Sancionada pelo Congresso Nacional, a Lei de Transparência Algorítmica obriga órgãos públicos a divulgarem os critérios e dados utilizados por sistemas automatizados que tomam decisões. A medida é vista como avanço para a ética digital e a proteção de direitos civis.

A nova legislação estabelece que todo sistema algorítmico utilizado por instituições públicas — como bancos de dados, ferramentas de análise preditiva, inteligência artificial e softwares de triagem automatizada — deverá ser acompanhado de documentação clara e acessível. Isso inclui a explicação dos critérios adotados, as fontes de dados utilizadas e os impactos potenciais das decisões tomadas por tais sistemas.

Com o aumento do uso de tecnologias automatizadas na administração pública — como na concessão de benefícios sociais, segurança pública, educação e saúde — a lei busca garantir que os cidadãos tenham o direito de compreender como e por que determinadas decisões são tomadas. Especialistas em direito digital destacam que a norma representa um passo essencial para combater o viés algorítmico e preservar a equidade no acesso a serviços públicos.

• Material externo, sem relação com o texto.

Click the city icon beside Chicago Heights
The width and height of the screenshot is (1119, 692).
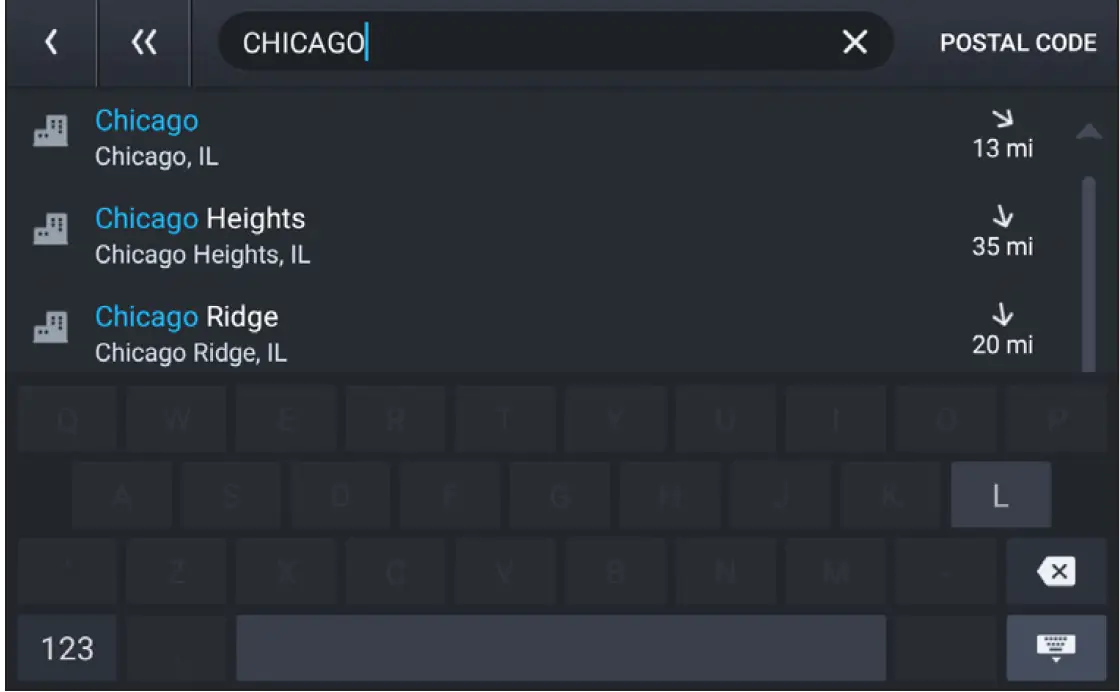50,229

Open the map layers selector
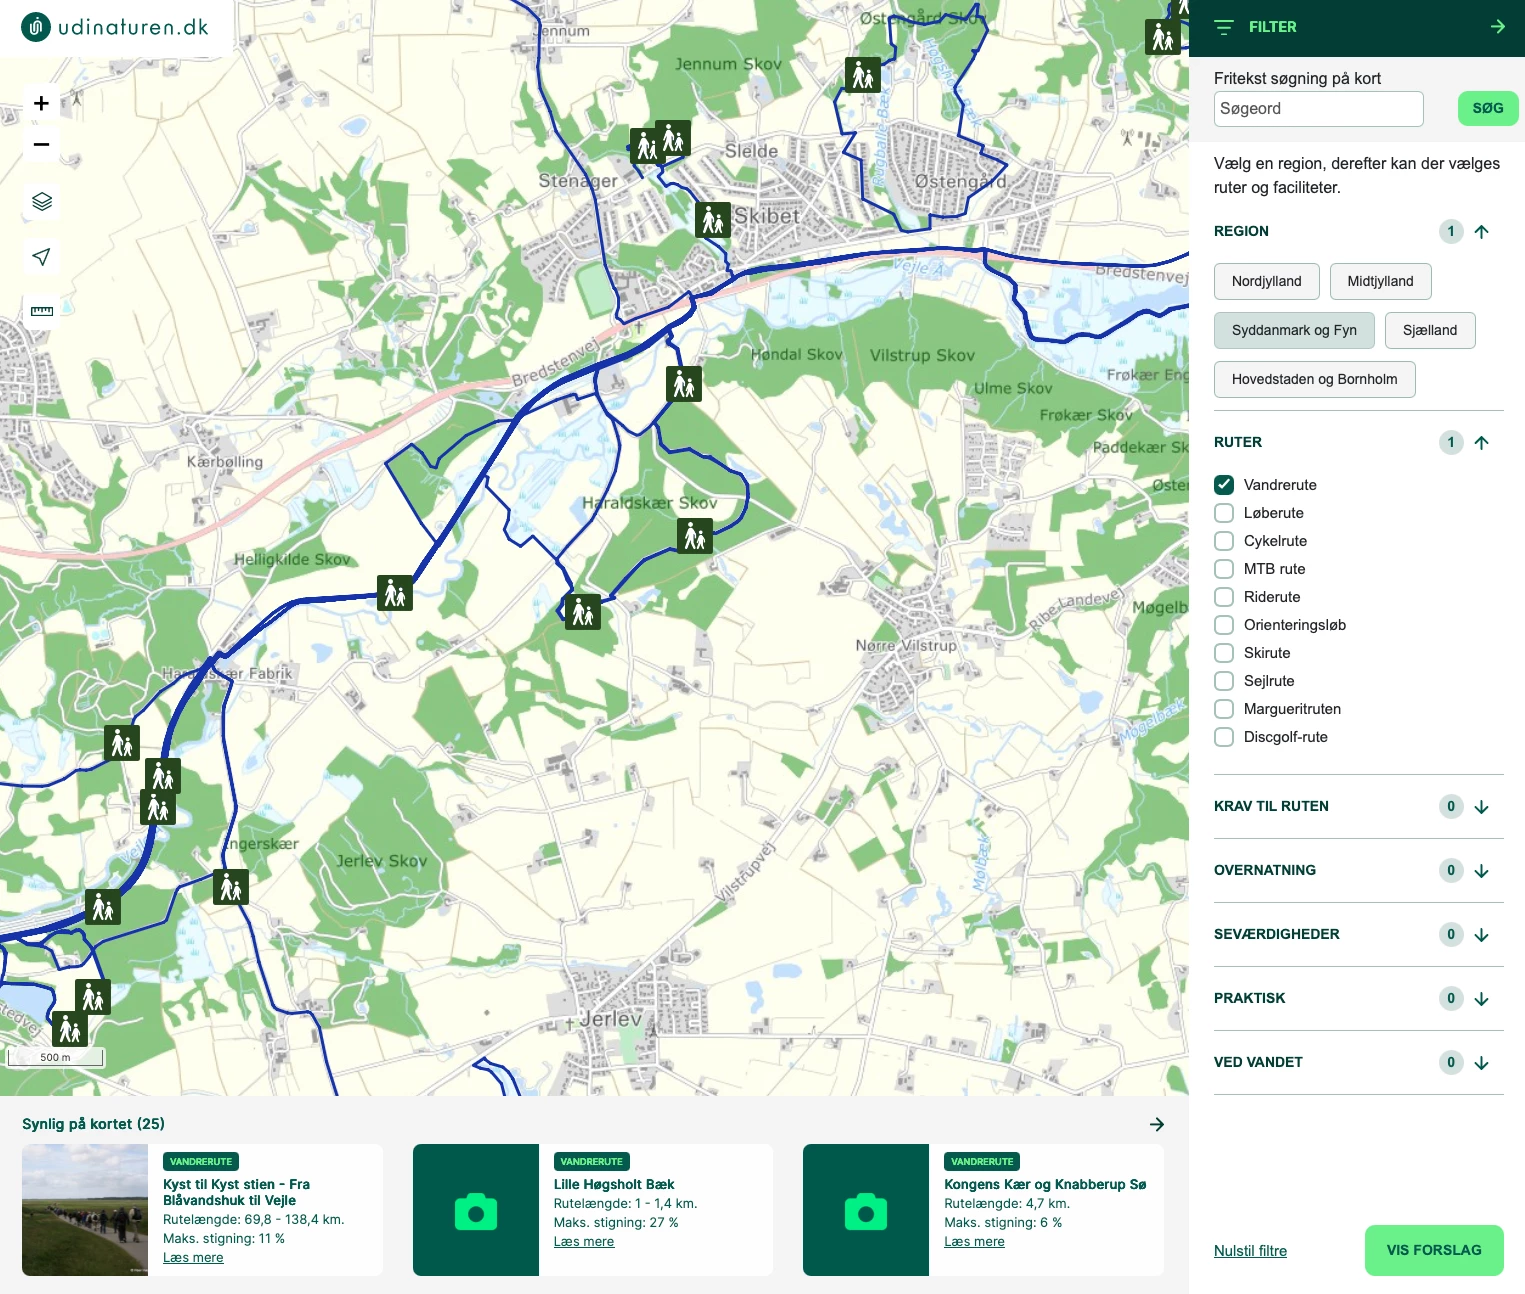click(x=41, y=202)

Além da obrigatoriedade da divulgação técnica, a lei também prevê a criação de um portal público de transparência algorítmica, onde os cidadãos poderão consultar os sistemas em uso, seus objetivos, e os responsáveis por sua implementação. Órgãos que descumprirem a regra poderão ser responsabilizados legalmente e obrigados a rever decisões automatizadas que violem direitos.

A aprovação da lei foi celebrada por organizações da sociedade civil, universidades e entidades que atuam na defesa dos direitos digitais. Segundo essas instituições, a medida fortalece os princípios da administração pública transparente, ética e responsável, sobretudo em um contexto em que algoritmos podem afetar diretamente a vida de milhares de brasileiros.

Com a sanção, o Brasil se junta a um seleto grupo de países que estão criando marcos legais para o uso ético da inteligência artificial e dos algoritmos em processos decisórios. A expectativa é que a lei também incentive o desenvolvimento de tecnologias mais justas, auditáveis e voltadas ao interesse público.